──────── Paginatekst ────────
This article was first published in Knack. Read the full text below in Dutch.

(Photo credit: Wikimedia Commons)

*****

Europa moet geen kant kiezen in een conflict tussen de Verenigde Staten en China

 ‘In tegenstelling tot het huidige Russische regime handelt China over het algemeen veeleer pragmatisch.’ Daarin ligt volgens Prof. Dr. Sven Biscop een kans die de Europese Unie moet grijpen.

Gaat het debat over China dezelfde kant op als dat over de Sovjetunie tijdens de Koude Oorlog? Is al wie zich niet voldoende bezorgd toont over het gele/rode gevaar meteen verdacht als infiltrant?

In de Verenigde Staten (VS) is er een sterke consensus, over de partijgrenzen heen: China is de strategische tegenstander. Wie ook de volgende president wordt: verwacht je aan een harde opstelling tegenover China. Amerika voert de druk op de Europese Unie (EU) op om een gelijkaardige confrontationele koers te volgen. Het gevolg is dat ook het debat in Brussel langzamerhand polariseert.

Als de VS de onbetwiste nummer één van de wereld wil blijven, dan is de opkomst van China voor Washington inderdaad een probleem an sich. Maar wij Europeanen zijn al lang genezen van die obsessie: we zijn al vele decennia niet meer de nummer één en absoluut niemand wenst een terugkeer naar ons imperialistisch verleden. Voor de EU is China daarom niet noodzakelijk een tegenstrever.
────────
Gegeven opdracht 1:
Som alle voluit geschreven namen van landen, werelddelen of statenverbanden op die in de paginatekst voorkomen. Laat afkortingen en steden buiten beschouwing.
Gegeven opdracht 2:
Waarover bestaat in de Verenigde Staten volgens de paginatekst een sterke consensus over de partijgrenzen heen?
De gegevens hebben geen verband met de paginatekst.
──────── Verzamelde gegevens ────────
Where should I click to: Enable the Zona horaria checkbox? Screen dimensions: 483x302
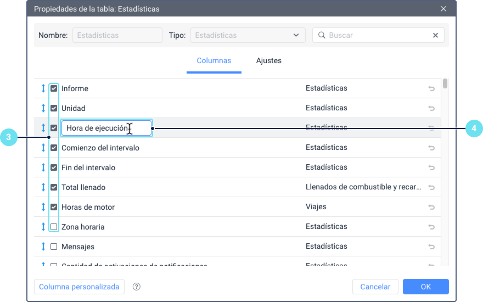click(x=54, y=227)
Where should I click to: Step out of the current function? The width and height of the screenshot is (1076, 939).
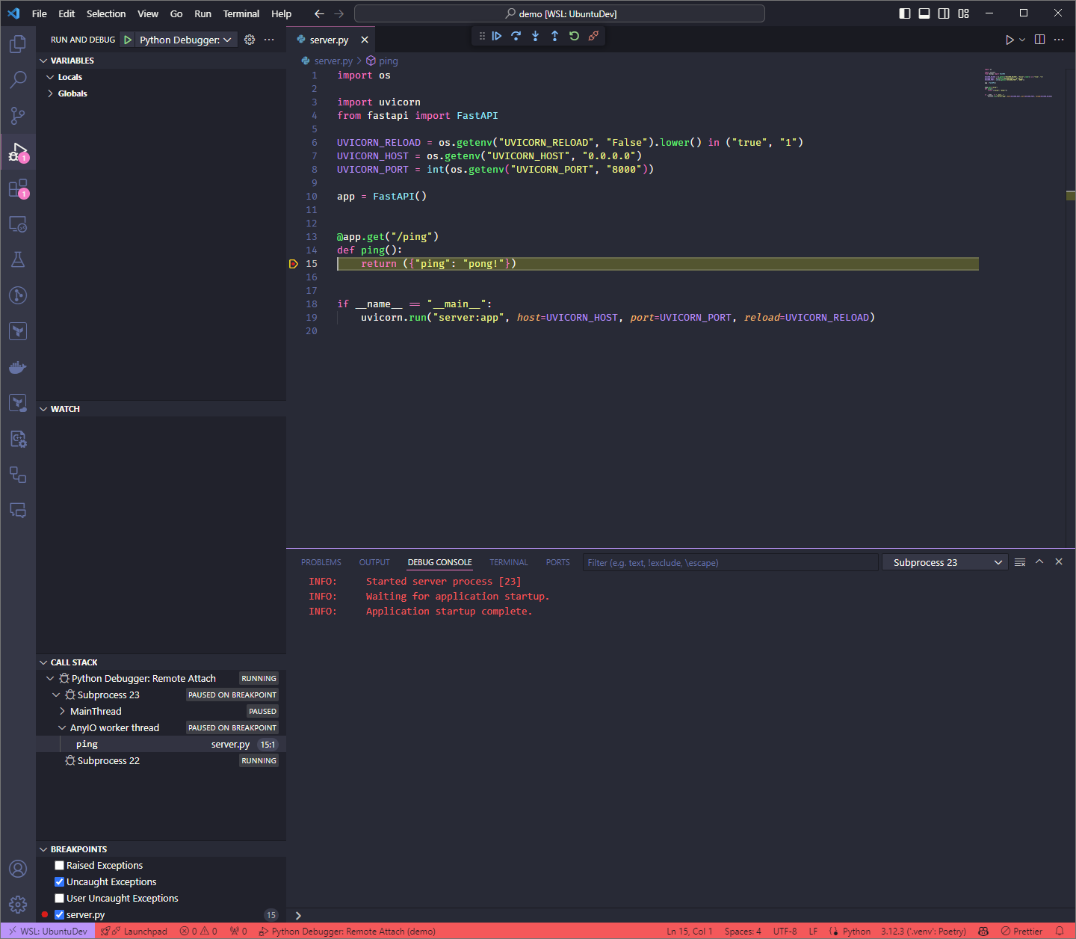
────────
Uitvoer 1:
Europa, Verenigde Staten, China, Sovjetunie, Europese Unie, Amerika

Uitvoer 2:
Dat China de strategische tegenstander is.